DATA EXTRACTS Start Marker

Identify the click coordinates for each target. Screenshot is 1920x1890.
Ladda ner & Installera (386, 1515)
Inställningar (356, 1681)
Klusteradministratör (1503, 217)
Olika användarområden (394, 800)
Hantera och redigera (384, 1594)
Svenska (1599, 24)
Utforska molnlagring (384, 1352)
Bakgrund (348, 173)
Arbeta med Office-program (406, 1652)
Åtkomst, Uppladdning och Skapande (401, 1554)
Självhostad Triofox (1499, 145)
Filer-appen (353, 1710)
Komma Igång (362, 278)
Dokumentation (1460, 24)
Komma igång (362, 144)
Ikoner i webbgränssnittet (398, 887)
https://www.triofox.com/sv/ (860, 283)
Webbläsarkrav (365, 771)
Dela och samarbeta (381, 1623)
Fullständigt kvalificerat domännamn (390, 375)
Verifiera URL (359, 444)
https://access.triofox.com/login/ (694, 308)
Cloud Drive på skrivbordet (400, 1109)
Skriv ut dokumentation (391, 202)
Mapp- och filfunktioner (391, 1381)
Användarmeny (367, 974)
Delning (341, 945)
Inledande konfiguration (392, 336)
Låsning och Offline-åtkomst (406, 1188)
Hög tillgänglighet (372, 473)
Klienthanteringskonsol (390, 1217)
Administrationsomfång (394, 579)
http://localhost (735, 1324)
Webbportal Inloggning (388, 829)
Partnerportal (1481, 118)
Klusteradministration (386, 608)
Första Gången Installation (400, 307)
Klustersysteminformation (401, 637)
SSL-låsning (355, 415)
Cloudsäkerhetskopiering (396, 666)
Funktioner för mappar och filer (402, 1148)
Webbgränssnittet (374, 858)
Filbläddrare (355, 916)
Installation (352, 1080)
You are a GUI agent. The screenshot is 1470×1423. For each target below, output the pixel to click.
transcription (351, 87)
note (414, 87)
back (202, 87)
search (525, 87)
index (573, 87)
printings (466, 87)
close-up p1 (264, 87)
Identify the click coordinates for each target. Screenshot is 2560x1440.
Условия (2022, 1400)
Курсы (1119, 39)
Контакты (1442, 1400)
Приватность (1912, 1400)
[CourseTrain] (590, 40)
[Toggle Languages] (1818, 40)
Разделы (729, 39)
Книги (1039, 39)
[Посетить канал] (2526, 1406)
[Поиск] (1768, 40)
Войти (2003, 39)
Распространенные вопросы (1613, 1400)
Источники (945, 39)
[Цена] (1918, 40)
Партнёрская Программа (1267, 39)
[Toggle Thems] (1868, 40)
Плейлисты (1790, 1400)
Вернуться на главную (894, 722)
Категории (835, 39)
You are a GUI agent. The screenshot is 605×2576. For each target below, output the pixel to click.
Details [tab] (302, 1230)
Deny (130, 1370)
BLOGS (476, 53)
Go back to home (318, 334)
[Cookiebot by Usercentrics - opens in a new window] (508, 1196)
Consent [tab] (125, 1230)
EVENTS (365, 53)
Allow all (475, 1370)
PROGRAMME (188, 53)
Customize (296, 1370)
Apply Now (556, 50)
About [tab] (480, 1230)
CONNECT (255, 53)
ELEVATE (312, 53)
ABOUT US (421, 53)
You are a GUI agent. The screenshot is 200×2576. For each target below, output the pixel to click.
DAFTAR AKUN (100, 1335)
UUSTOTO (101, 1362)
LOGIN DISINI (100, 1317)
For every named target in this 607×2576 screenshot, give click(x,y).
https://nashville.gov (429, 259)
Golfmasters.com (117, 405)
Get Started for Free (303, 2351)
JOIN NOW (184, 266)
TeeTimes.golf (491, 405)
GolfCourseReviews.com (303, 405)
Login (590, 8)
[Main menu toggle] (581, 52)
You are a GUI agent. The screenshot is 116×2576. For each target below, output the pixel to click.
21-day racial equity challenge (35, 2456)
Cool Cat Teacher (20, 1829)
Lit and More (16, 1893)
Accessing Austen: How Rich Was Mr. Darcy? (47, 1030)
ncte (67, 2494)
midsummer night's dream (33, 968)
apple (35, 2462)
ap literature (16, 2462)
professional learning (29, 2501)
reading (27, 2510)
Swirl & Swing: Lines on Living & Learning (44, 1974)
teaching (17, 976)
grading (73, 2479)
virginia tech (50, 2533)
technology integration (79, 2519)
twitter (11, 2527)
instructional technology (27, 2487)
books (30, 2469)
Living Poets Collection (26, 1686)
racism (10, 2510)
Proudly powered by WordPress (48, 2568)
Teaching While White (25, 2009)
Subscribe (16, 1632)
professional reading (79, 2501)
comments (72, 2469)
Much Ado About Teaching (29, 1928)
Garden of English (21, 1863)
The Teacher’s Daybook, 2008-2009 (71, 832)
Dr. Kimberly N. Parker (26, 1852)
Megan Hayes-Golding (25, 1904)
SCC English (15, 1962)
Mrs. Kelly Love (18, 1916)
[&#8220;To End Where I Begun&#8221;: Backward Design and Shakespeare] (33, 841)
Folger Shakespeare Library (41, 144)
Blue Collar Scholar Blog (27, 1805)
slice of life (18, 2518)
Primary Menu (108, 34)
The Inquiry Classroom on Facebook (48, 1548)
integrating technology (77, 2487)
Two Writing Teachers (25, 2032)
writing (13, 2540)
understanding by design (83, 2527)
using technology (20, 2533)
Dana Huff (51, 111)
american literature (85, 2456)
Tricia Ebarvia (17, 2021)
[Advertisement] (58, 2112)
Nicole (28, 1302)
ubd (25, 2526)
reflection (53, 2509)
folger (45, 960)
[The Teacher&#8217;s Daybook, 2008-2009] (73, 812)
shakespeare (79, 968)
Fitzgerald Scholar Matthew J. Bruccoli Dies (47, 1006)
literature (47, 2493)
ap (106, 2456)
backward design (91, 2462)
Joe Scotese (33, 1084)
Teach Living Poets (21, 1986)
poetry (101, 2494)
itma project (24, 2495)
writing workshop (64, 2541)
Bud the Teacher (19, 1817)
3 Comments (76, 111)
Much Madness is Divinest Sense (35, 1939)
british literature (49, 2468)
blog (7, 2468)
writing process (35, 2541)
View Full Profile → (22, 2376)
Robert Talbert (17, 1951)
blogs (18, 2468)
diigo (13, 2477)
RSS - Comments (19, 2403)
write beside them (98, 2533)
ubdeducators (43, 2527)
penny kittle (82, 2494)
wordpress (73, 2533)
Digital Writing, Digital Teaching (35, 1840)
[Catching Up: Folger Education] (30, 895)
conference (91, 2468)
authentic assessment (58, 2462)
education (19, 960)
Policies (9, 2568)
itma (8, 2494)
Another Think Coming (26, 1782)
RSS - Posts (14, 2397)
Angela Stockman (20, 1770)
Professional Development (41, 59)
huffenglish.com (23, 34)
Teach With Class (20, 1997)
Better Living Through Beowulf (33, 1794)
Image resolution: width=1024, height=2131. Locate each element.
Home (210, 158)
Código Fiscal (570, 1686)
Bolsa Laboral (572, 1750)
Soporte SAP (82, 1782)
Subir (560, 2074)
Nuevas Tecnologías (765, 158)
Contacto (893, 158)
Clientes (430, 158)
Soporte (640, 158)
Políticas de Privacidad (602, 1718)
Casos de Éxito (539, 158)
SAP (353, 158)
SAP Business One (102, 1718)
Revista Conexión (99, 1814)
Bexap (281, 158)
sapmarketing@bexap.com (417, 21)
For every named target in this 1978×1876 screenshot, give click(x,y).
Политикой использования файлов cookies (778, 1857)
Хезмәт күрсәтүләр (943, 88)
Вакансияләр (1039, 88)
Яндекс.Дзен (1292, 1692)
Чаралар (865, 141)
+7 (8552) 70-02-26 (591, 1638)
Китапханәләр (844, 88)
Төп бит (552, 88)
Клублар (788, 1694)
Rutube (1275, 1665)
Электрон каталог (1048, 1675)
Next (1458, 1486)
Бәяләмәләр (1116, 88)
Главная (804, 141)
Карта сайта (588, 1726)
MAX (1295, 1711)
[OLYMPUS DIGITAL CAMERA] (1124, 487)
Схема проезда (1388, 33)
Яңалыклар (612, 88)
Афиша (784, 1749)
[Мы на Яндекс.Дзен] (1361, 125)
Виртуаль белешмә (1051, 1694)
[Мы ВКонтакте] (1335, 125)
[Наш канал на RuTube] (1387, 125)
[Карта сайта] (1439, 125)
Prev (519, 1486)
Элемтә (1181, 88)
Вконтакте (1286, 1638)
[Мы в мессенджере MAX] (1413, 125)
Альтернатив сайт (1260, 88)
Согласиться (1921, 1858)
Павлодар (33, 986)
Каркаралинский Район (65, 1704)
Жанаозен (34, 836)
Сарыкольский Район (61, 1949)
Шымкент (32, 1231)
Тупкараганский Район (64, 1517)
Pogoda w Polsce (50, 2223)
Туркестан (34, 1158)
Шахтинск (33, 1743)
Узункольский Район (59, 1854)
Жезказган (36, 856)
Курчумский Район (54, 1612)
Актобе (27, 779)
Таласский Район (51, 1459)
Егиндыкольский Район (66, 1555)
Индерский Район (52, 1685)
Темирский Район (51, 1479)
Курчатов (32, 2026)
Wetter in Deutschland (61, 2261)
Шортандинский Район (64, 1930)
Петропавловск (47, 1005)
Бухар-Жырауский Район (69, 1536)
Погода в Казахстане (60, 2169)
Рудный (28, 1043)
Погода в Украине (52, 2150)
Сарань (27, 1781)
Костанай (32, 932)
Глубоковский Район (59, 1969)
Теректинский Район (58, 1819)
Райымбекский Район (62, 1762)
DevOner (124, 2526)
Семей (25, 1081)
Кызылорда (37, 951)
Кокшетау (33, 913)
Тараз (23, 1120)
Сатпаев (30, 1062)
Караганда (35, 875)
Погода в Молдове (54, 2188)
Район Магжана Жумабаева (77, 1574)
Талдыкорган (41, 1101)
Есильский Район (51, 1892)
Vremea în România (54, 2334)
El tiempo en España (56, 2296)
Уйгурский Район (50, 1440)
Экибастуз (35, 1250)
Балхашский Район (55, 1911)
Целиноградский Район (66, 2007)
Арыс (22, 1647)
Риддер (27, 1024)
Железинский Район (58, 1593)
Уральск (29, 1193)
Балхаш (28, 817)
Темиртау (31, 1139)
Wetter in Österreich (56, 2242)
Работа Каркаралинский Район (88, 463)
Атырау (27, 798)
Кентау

DATA EXTRACTS End Marker

PROBLEM TO SOLVE:
Starting with the first line of the entries, transcribe every line up to and including the one with "Партнёрская Программа (1267, 39)".

RESULT OF THE TASK:
Identify the click coordinates for each target. Screenshot is 1920x1890.
Ladda ner & Installera (386, 1515)
Inställningar (356, 1681)
Klusteradministratör (1503, 217)
Olika användarområden (394, 800)
Hantera och redigera (384, 1594)
Svenska (1599, 24)
Utforska molnlagring (384, 1352)
Bakgrund (348, 173)
Arbeta med Office-program (406, 1652)
Åtkomst, Uppladdning och Skapande (401, 1554)
Självhostad Triofox (1499, 145)
Filer-appen (353, 1710)
Komma Igång (362, 278)
Dokumentation (1460, 24)
Komma igång (362, 144)
Ikoner i webbgränssnittet (398, 887)
https://www.triofox.com/sv/ (860, 283)
Webbläsarkrav (365, 771)
Dela och samarbeta (381, 1623)
Fullständigt kvalificerat domännamn (390, 375)
Verifiera URL (359, 444)
https://access.triofox.com/login/ (694, 308)
Cloud Drive på skrivbordet (400, 1109)
Skriv ut dokumentation (391, 202)
Mapp- och filfunktioner (391, 1381)
Användarmeny (367, 974)
Delning (341, 945)
Inledande konfiguration (392, 336)
Låsning och Offline-åtkomst (406, 1188)
Hög tillgänglighet (372, 473)
Klienthanteringskonsol (390, 1217)
Administrationsomfång (394, 579)
http://localhost (735, 1324)
Webbportal Inloggning (388, 829)
Partnerportal (1481, 118)
Klusteradministration (386, 608)
Första Gången Installation (400, 307)
Klustersysteminformation (401, 637)
SSL-låsning (355, 415)
Cloudsäkerhetskopiering (396, 666)
Funktioner för mappar och filer (402, 1148)
Webbgränssnittet (374, 858)
Filbläddrare (355, 916)
Installation (352, 1080)
You are a GUI agent. The screenshot is 1470×1423. For each target below, output the pixel to click.
transcription (351, 87)
note (414, 87)
back (202, 87)
search (525, 87)
index (573, 87)
printings (466, 87)
close-up p1 (264, 87)
Identify the click coordinates for each target. Screenshot is 2560x1440.
Условия (2022, 1400)
Курсы (1119, 39)
Контакты (1442, 1400)
Приватность (1912, 1400)
[CourseTrain] (590, 40)
[Toggle Languages] (1818, 40)
Разделы (729, 39)
Книги (1039, 39)
[Посетить канал] (2526, 1406)
[Поиск] (1768, 40)
Войти (2003, 39)
Распространенные вопросы (1613, 1400)
Источники (945, 39)
[Цена] (1918, 40)
Партнёрская Программа (1267, 39)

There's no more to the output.